MATERIAL SHOWN: Begin

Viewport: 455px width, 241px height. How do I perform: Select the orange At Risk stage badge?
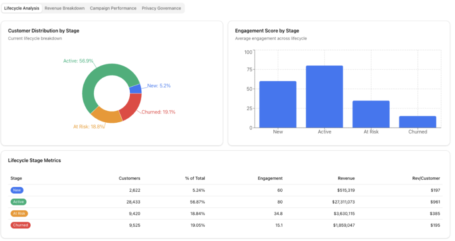pyautogui.click(x=19, y=213)
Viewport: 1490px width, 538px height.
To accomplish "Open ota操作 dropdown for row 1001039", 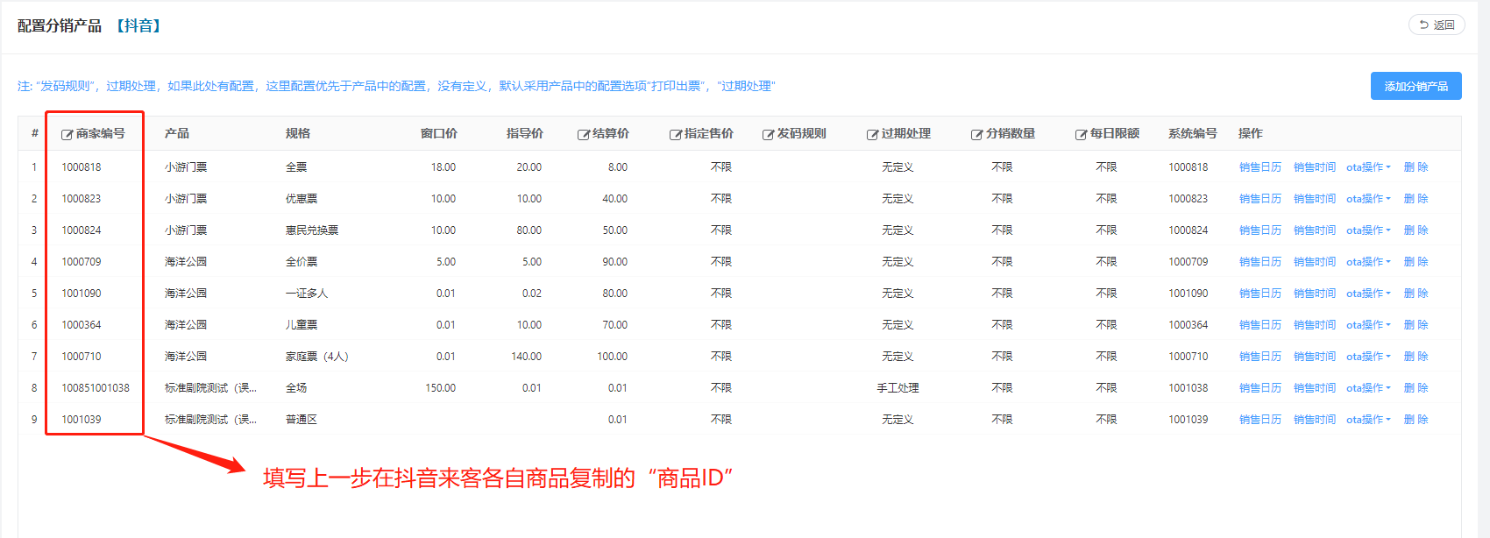I will [1367, 420].
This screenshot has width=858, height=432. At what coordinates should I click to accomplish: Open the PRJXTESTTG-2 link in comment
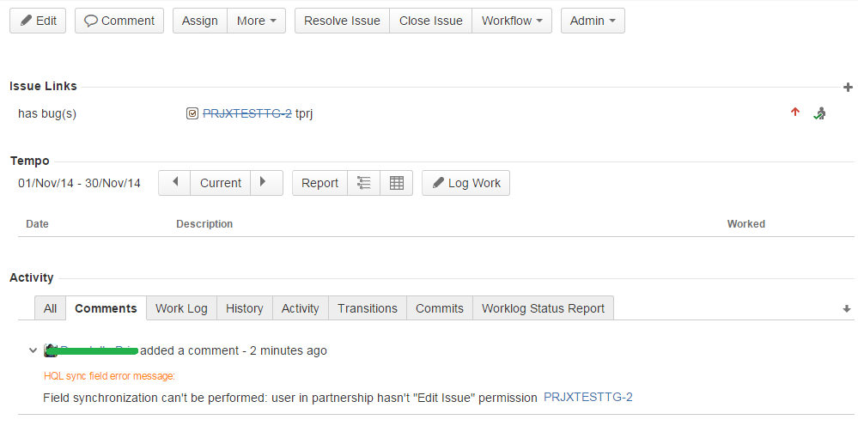pos(588,397)
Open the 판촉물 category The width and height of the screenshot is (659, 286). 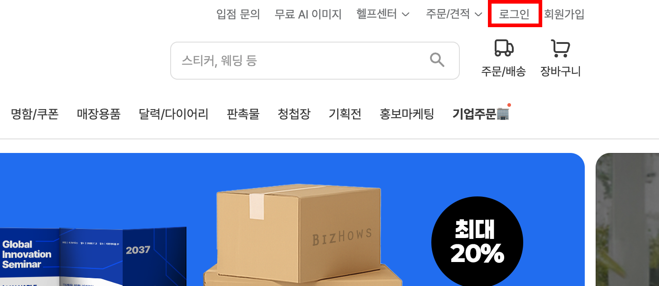(243, 114)
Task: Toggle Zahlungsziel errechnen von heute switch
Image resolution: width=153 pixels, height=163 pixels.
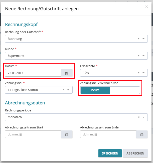Action: click(x=110, y=90)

MATERIAL SHOWN: End

- TASK DESCRIPTION -
Your task is to quote exactly the lines from the one with "Image resolution: width=153" through the end of the material, both included, without reproducing any pictures.

- RESPONSE FOR THIS EXERCISE -
Image resolution: width=153 pixels, height=163 pixels.
Action: click(x=110, y=90)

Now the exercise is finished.